The problems the A10 has are that its slow, has a poor climb, no intercept radar, has a slow acceleration and a lousy power to weight ratio. It can turn like anything and one hit from the 30mm is going to ruin anyones day, but overall the advantage will be with the fighter by quite a margin.


----------



## gjs238 (Dec 4, 2010)

Focke-Wulf Fw 189 - Wikipedia, the free encyclopedia

Supposedly this reconnaissance and army cooperation aircraft was relatively successful in evading enemy aircraft - and surviving those which it could not.


----------



## davebender (Dec 4, 2010)

The IL-2 was "relatively successful" also. Even though Germany must have shot down at least 20,000 IL-2s over a 4 year period.


----------



## Gixxerman (Dec 4, 2010)

Glider said:


> the advantage will be with the fighter by quite a margin.



Interesting question.

Overall I'd agree.

But, if the A10 guys stay where they are at their best force the fighter to come down low - and assuming the A10 is still carrying 1 or 2 Sidewinders - not sure which version the carry these days, M, P or X? - then I'd estimate (and obviously I would be the 1st to admit accept that have no way of actually knowing) that the Sidewinder(s) would help the A10's odds enormously.


----------



## renrich (Dec 4, 2010)

Glider, I agree with your evaluation. My comments are based on the idea that the A10 might have a slightly better chance of surviving a one V one with a fighter than the JU87 would.


----------



## davebender (Dec 4, 2010)

Combat aircraft haven't fought that way since the early days of WWI.


----------



## The Basket (Dec 4, 2010)

I get mixed up. Are we talking about the A-10 survivability against todays threats or the WarPac threat it was kinda designed to take on?

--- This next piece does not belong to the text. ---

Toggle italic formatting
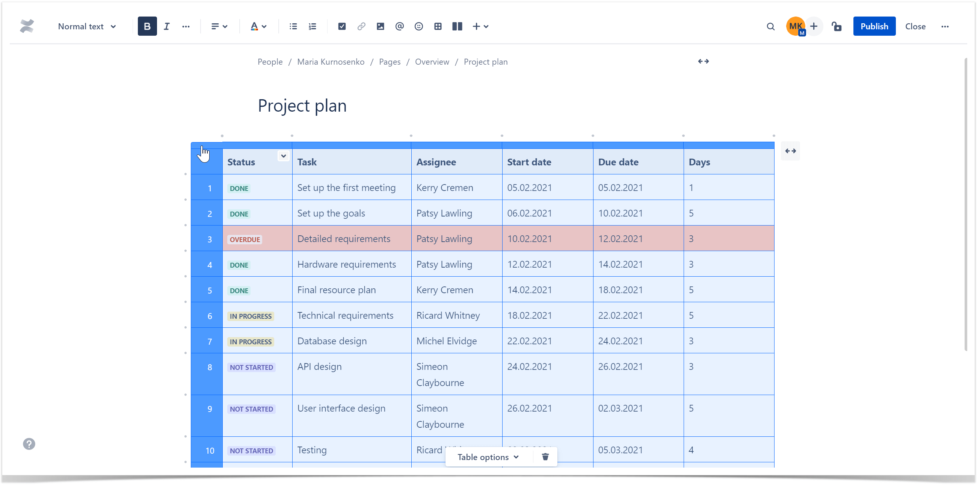This screenshot has height=486, width=980. pos(167,26)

Any fighter taking on an A-10 would do slash attacks.

I wonder if the Soviets ever had interception fighters designed against the A-10. A missile armed Frogfoot or anti aircraft Hind.


----------



## tomo pauk (Dec 4, 2010)

While not decidedly anti-Warthog, Su-25 carried AA-8 during the Cold war.
IIRC Hind was able to carry SA-16/18 (Igla).


----------



## Glider (Dec 4, 2010)

renrich said:


> Glider, I agree with your evaluation. My comments are based on the idea that the A10 might have a slightly better chance of surviving a one V one with a fighter than the JU87 would.



That I certainly agree with.


----------



## drgondog (Dec 5, 2010)

I don't imagine anyone wants to make a head on 'guns' pass on a Hog..


----------



## renrich (Dec 5, 2010)

Dave, there are numerous examples of one V one since WW1. One fairly recent one is the well known encounter beween an F4 with Duke Cunningham and his RIO and a Mig17(I think) with Colonel Toon(?)


----------



## drgondog (Dec 5, 2010)

does one V three and one V four count?

Leo Thorsness was 1:3 MiG 17s when he shot one down in a turning (not 360!!) fight, egressed, loaded up with fuel and came back to attack four more MiGs in a wagonwheel/lufberry over his downed flight member - and scored a probable in this encounter. 1-1-0 over MiG17s on the deck in a 105 ain't bad.

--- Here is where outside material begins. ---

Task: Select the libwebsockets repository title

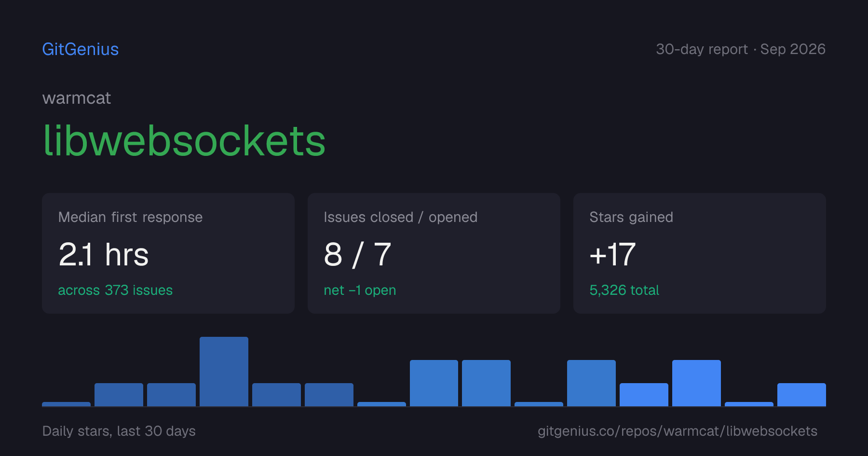Action: [x=184, y=140]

Hed did get the Medal for this one.


----------



## davebender (Dec 5, 2010)

Cunningham was not initially alone in that fight. He chose to stay behind when other USN aircraft left the area. A reasonable decision as he was a superior pilot flying a superior (for that time) fighter aircraft. If Randy Cunningham had been flying a CAS aircraft like the A-7 or A-10 he probably would have cleared out as soon as Migs showed up.


----------



## FLYBOYJ (Dec 5, 2010)

renrich said:


> Dave, there are numerous examples of one V one since WW1. One fairly recent one is the well known encounter beween an F4 with Duke Cunningham and his RIO and a Mig17(I think) with Colonel Toon(?)



I think history is slowly showing us that there was no "Col. Toon." The guy Cunningham and Driscoll took on was either a Soviet or North Korean advisor/ instructor.


----------



## The Basket (Dec 6, 2010)

Looking outside the window...I wonder how the A-10 would have done in a Winter War agains the WarPac.

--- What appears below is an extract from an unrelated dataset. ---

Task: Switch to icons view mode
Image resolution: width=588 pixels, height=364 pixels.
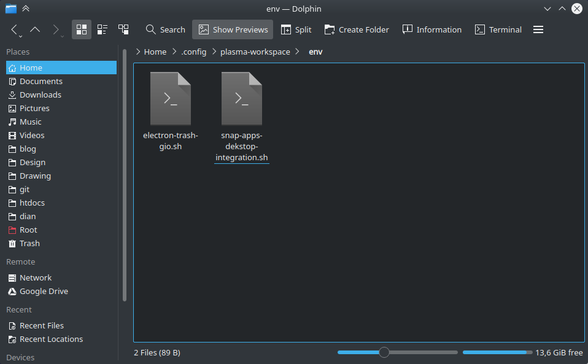Action: 81,29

Its low speed low altitiude eyeball warfare would not do well me thinks.


----------



## renrich (Dec 6, 2010)

FB, that is the reason I put the question mark behind Toon's name. Whoever he was must have been a pretty skilled pilot. Actually the Mig17 was a pretty good match for the F4 in ACM in a closing fight. Cunningham has not distinguished himself since leaving the Navy although one sometimes finds it hard to get all the truth in those matters.

Ira Kepford had a low level one V four near New Ireland in which he had a couple of kills. When he landed he had been in the air four hours, much of it intense combat. In "The First Team" by Lundstrom, Thach, before Midway, instructed some pilots of TBDs how to evade a Zero at low level and a few used those tactics to get back to the carrier safely. A little remindful of what an A10 would need to do against a high performance fighter except an A10 has a little more firepower than a TBD


----------



## timshatz (Dec 6, 2010)

The Basket said:


> Looking outside the window...I wonder how the A-10 would have done in a Winter War agains the WarPac.
> 
> Its low speed low altitiude eyeball warfare would not do well me thinks.



It was actually designed to do CAS in Western Europe duing a WP invasion. It is open to question if it would've survived (or ended up a modern day version of a Fairy Battle).

I think it would've been ok. It is a remarkable tough bird. But it was flying in a high threat environment (a WP armored column has got to be a brutal place to work) and even if it wasn't knocked down, the cumulative affect of all those holes in the aircraft would've grounded it after a while. 

WW3 would've been far worse (for Aircraft) than WW2.


----------



## DerAdlerIstGelandet (Dec 6, 2010)

timshatz said:


> It was actually designed to do CAS in Western Europe duing a WP invasion. It is open to question if it would've survived (or ended up a modern day version of a Fairy Battle).
> 
> I think it would've been ok. It is a remarkable tough bird. But it was flying in a high threat environment (a WP armored column has got to be a brutal place to work) and even if it wasn't knocked down, the cumulative affect of all those holes in the aircraft would've grounded it after a while.
> 
> WW3 would've been far worse (for Aircraft) than WW2.



The issue is more of whether it would have survived the weather. Every morning when I leave my house right now, I can't see 50 feet in front of my car. The ceiling is the ground, 0-0 vis. Ground attack aircraft like the A-10 were not going to operate at altitude.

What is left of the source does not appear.